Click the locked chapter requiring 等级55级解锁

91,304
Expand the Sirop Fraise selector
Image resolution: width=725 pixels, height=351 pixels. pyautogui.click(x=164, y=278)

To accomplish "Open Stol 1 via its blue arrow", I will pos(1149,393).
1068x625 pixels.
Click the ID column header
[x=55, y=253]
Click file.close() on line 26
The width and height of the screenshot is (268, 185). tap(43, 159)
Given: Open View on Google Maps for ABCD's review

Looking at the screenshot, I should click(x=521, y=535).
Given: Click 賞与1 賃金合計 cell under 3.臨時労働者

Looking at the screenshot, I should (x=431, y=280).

◆ ◆ ◆

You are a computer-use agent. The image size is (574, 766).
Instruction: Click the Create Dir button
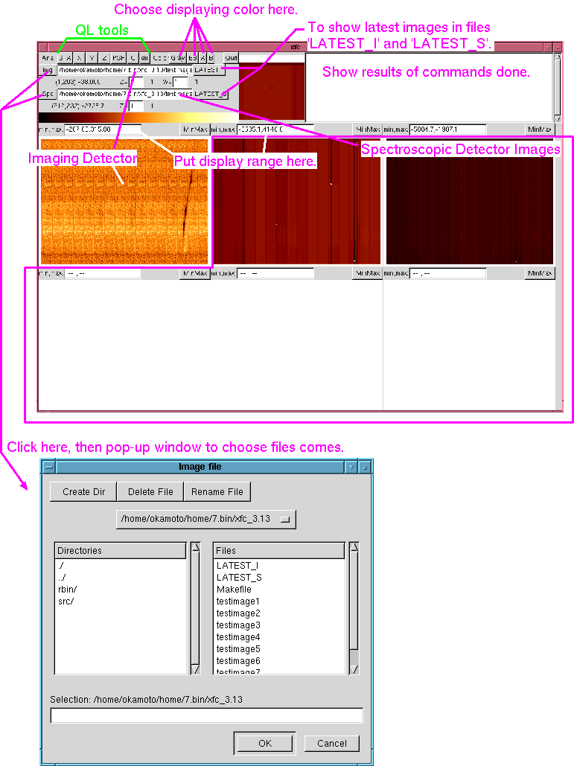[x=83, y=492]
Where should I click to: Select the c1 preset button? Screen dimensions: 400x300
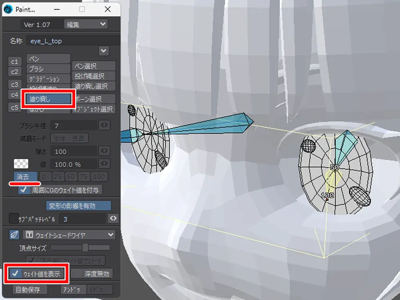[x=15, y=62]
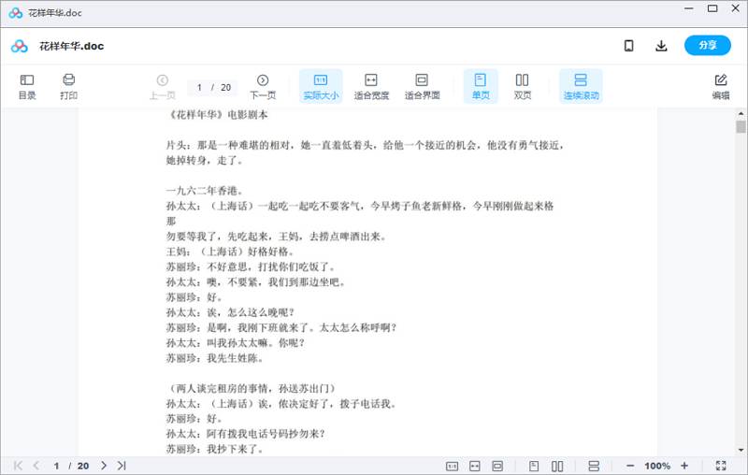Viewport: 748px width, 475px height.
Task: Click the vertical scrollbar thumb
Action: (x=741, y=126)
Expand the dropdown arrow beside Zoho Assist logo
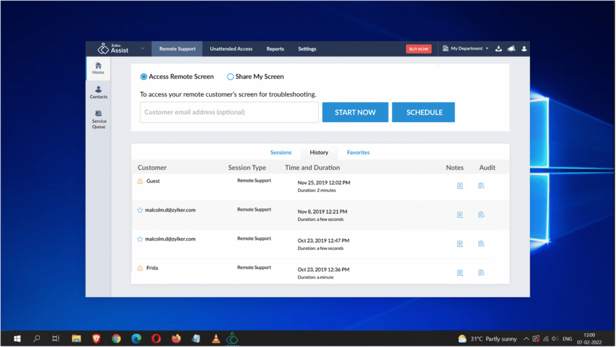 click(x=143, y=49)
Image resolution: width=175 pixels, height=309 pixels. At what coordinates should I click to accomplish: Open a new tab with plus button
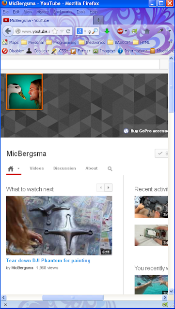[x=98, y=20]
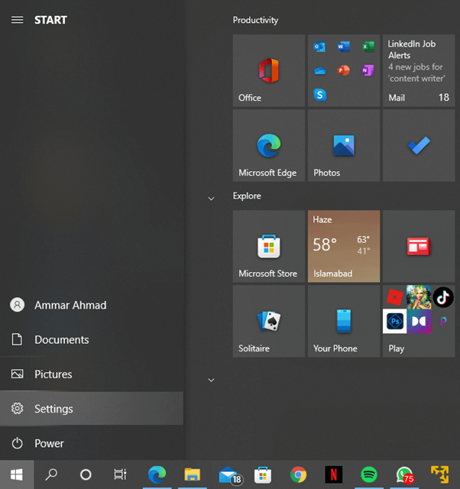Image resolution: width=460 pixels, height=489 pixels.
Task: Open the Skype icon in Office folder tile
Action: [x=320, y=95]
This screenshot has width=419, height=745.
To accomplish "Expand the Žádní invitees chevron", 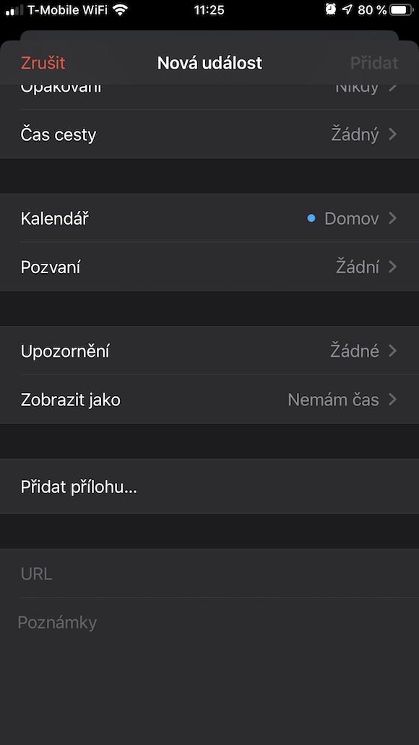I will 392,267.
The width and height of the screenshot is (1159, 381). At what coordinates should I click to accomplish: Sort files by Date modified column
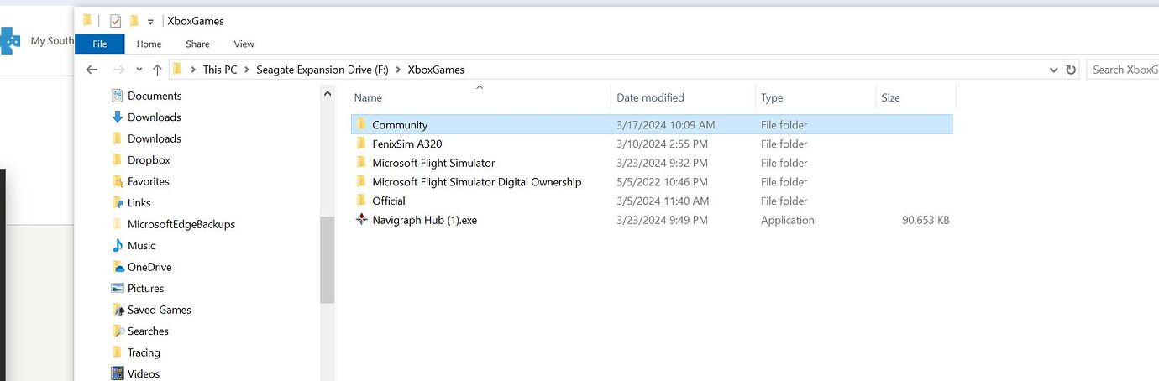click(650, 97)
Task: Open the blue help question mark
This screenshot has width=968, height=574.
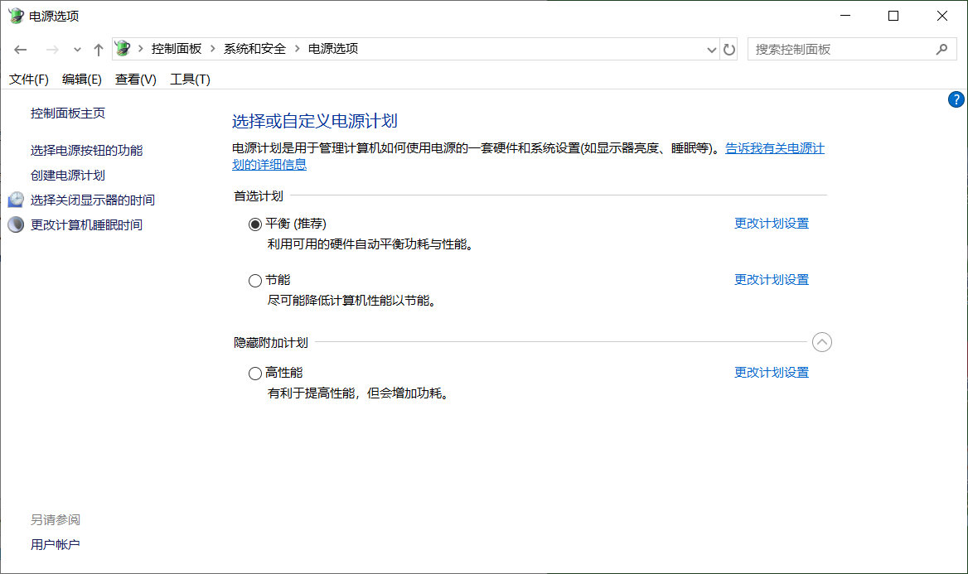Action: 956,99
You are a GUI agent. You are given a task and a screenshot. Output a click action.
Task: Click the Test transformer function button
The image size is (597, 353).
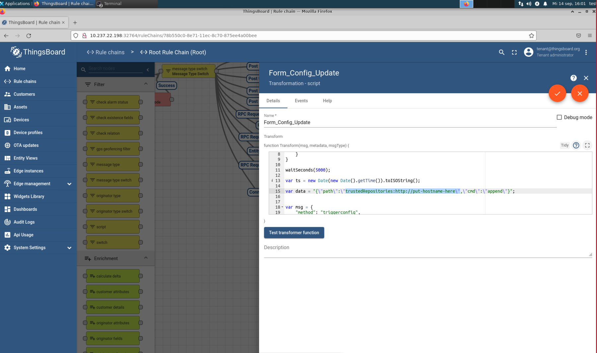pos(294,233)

◆ ◆ ◆

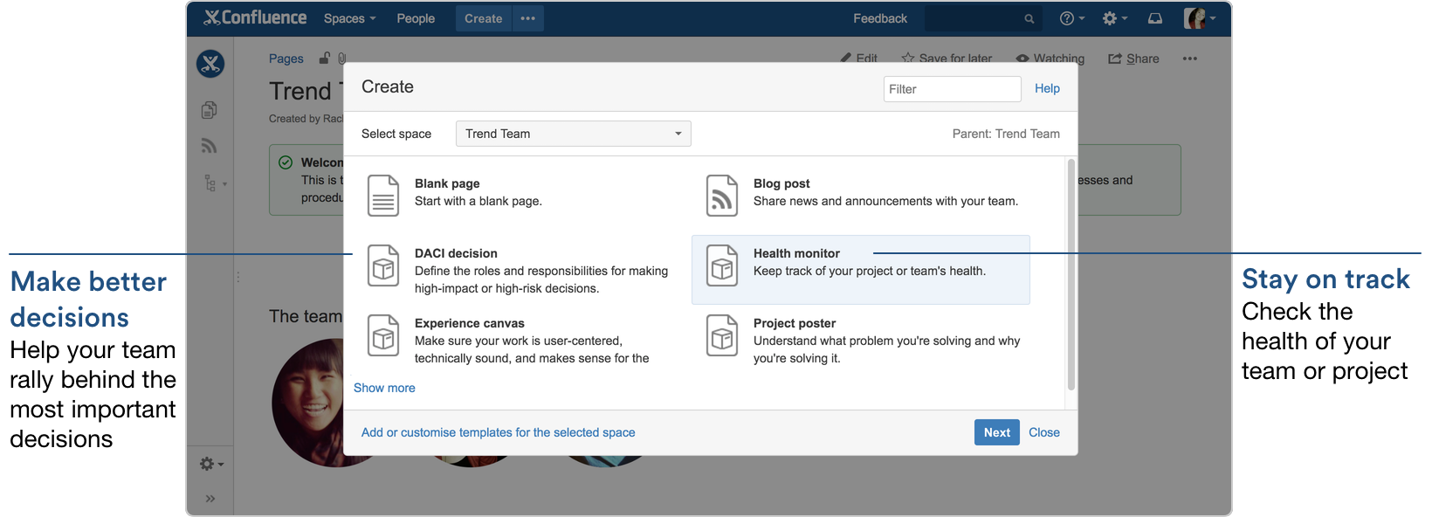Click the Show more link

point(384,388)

◆ ◆ ◆

■ Problem statement ■
For each line above that contains the word "agent", make a copy.

■ Result ■
You are a computer-use agent. The image size is (574, 766).
You are a GUI agent. You are given a task and a screenshot. Output a click action.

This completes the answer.